Vor diesem Hintergrund dreht sich in Bosnien alles um die Aufgliederung nach ethnischen Gesichtspunkten. Nach wie vor muss alles dreifach vorhanden sein – entsprechend der drei ethnischen Gruppen im Land. Welch groteske Züge dies mitunter trägt, zeigte sich vor einiger Zeit an der Fußballnationalmannschaft, die sich jahrelang drei Präsidenten leistete – einen Serben einen Bosnjaken, einen Kroaten. Weil sich Serben und Kroaten weigerten, das paritätisch besetzte Dreiergremium aufzugeben und es ablehnten, nur einen einzigen Vertreter zu benennen, wurde die Mannschaft 2011 zeitweise von der FIFA gar gesperrt. Schließlich fand man einen Kompromiss, die omnipräsente Dreiteilung setzt sich nun im Exekutivkommittee der Mannschaft fort.

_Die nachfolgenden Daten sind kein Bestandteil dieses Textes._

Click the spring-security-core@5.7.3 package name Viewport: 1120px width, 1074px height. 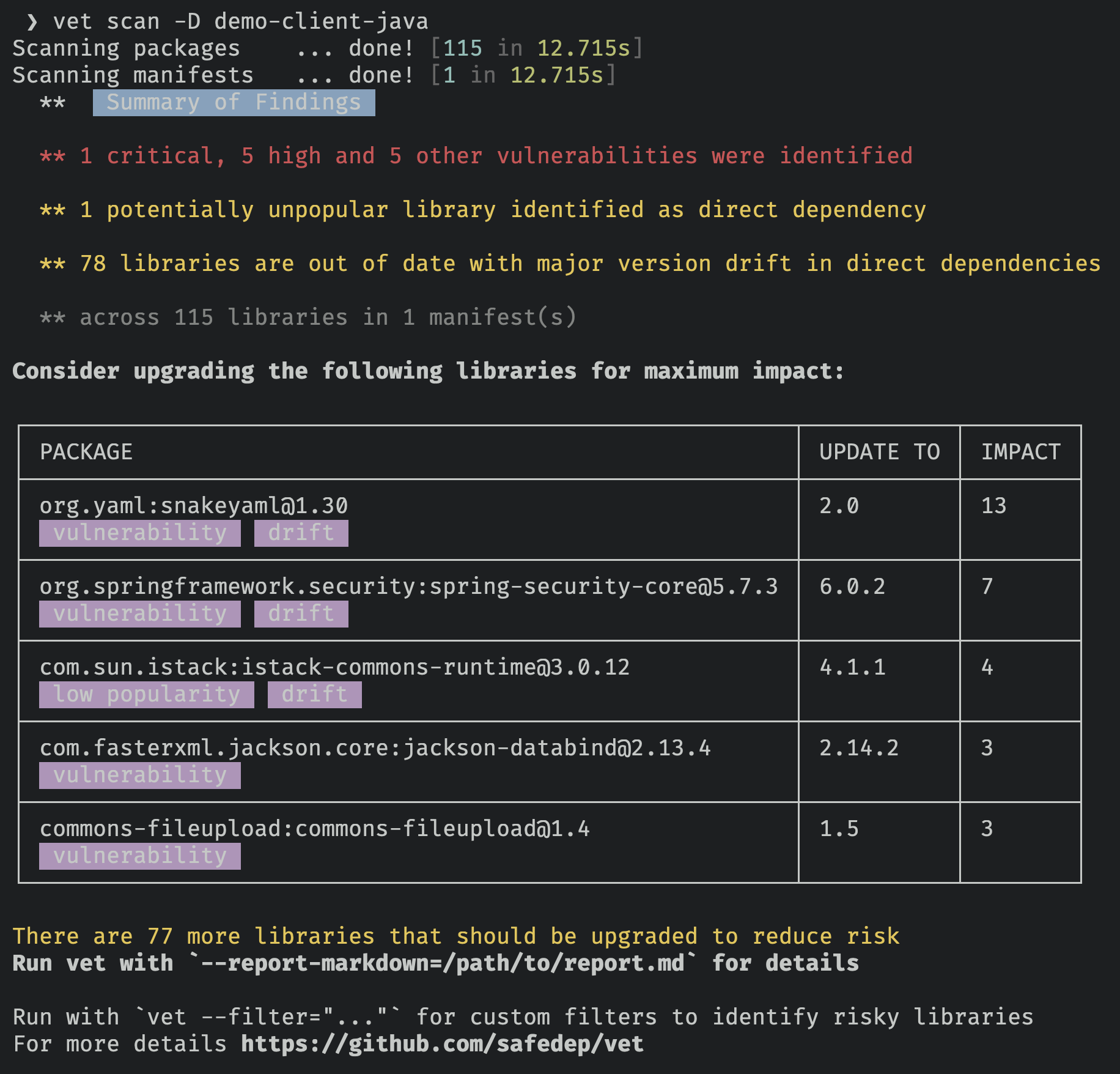408,587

Diese Grotesken erscheinen nach außen lächerlich banal, im Innern machen sie notwendige Reformen und eine Fortentwicklung des Landes schlicht unmöglich. Um die alles dominierende Spaltung überwinden zu können, bedarf es daher dringend einer staatlichen Rundeneuerung. Dreh- und Angelpunkt muss dabei das Friedens-Abkommen von Dayton sein. Zur Beendigung des Krieges war diese Übereinkunft sinnvoll, zum Aufbau eines funktionierenden Staates erweist sie sich nun als Haupthindernis. Der ehemalige kroatische Präsident Stipe Mesic hat die internationale Gemeinschaft mit den Dayton-Unterzeichnerstaaten richtigerweise aufgefordert, eine rasche Revision des Abkommens vorzunehmen. Wer die Anliegen der Demonstranten in Bosnien ernst nimmt, sollte daher umgehend handeln: Der bosnische Gesamtstaat muss dauerhaft und nachhaltig gestärkt, die einzelnen Entitäten dagegen geschwächt, der Einfluss der nationalistischen Kräfte minimiert werden. Nur so lässt sich die Einheit Bosniens auf lange Sicht aufrecht erhalten.